Truncate large log files that crashes daemons

Protection against large log files

xpd.putrc ProofServ.LogFileMaxSize 100M

Hi,

The file looks OK. I see, though, you are using the load-based scheduling: this is a somewhat experimental feature, especially for daemons running for a while …
Can you try what happens by commenting the related line out? I.e. with

# The '#' comments out the line
# xpd.schedparam queue:fifo minforquery:0 selopt:load optnwrks:3

G. Ganis

Hi Ganis,

what kind of queue do we have if we remove that line? still fifo? based on?

TIA,
Arnau

You can still get FIFO behavior with

xpd.schedparam queue:fifo mxrun:5

(for a queue of length 5).
Anyhow, I was suggesting to try commenting out the line to try to locate the part responsible for the unexpected behavior, and see if and what solution we can provide.

G. Ganis

Hi,

sorry for the late answer. Changing the line the behavior was:

Master gave you the total of workers in the farm. So you always had 60 workers for run independently of the number of user running on proof.

Let me know if you need more information.

Thanks!

Hi,

just adding a couple of lines to Jordi’s reply.
We had to go back to previous configuration because the farm became a mess. Imagine all users getting the entire farm. Nodes reached high load values.

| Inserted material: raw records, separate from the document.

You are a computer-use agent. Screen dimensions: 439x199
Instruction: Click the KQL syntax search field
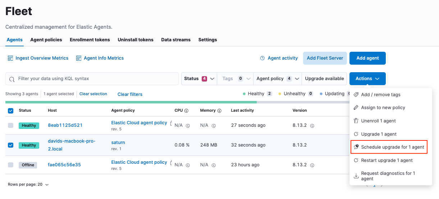(93, 79)
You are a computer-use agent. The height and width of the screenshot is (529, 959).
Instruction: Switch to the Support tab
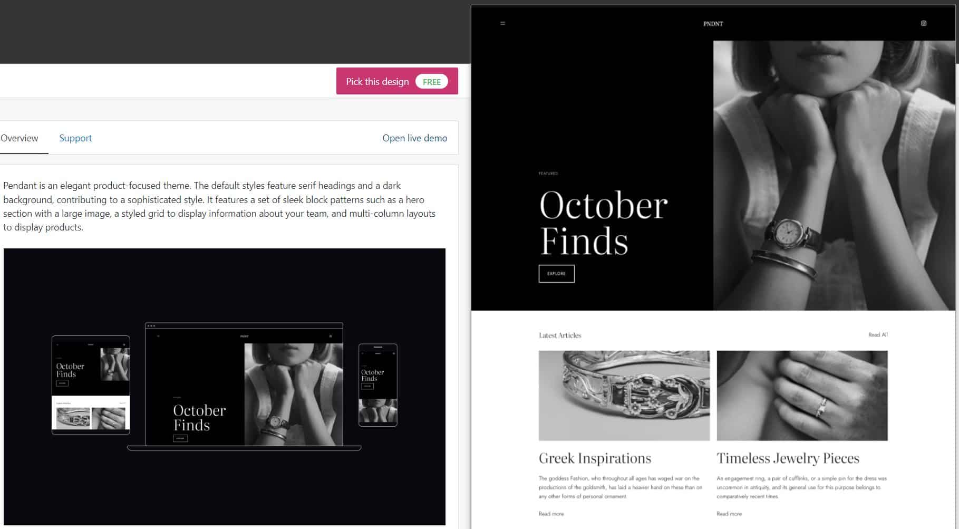coord(75,138)
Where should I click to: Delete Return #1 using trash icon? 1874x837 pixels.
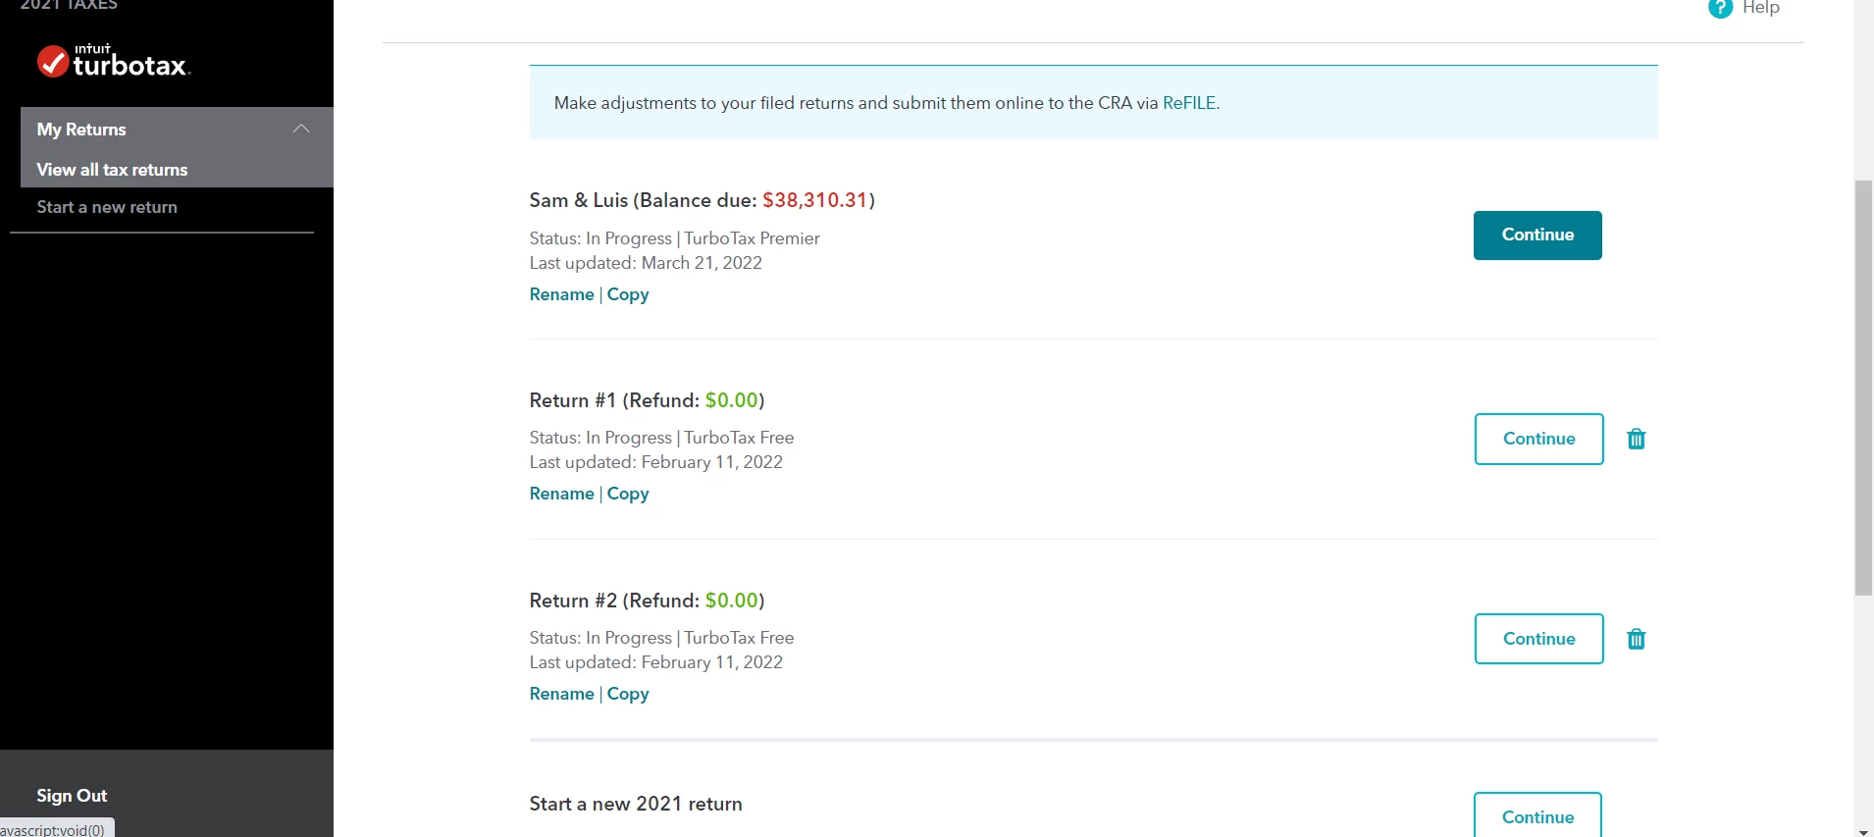pos(1636,439)
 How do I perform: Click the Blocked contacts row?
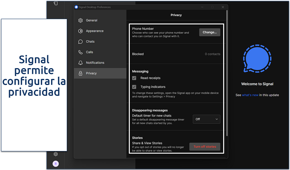pyautogui.click(x=176, y=54)
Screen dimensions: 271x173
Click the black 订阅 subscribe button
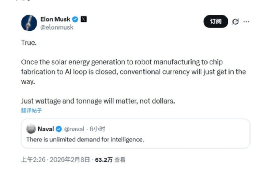point(215,22)
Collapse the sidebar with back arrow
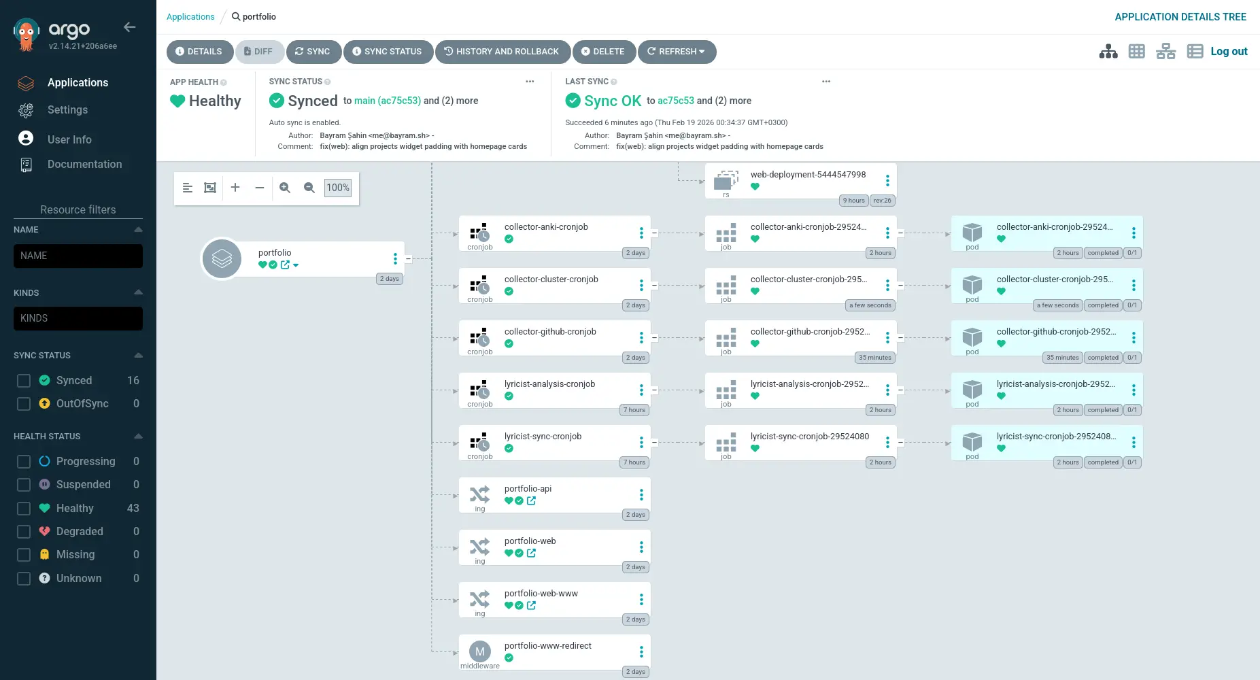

So, we could not evaluate the results of removing that line.

Sorry,
Arnau

Well, you can limit the number of workers per session (user) with the other switches. This

xpd.schedparam queue:fifo mxrun:5 mxw:15 selopt:roundrobin

should start sessions of 15 workers each with a round-robin assignment.
See also root.cern.ch/drupal/content/conf … schedparam .

G. Ganis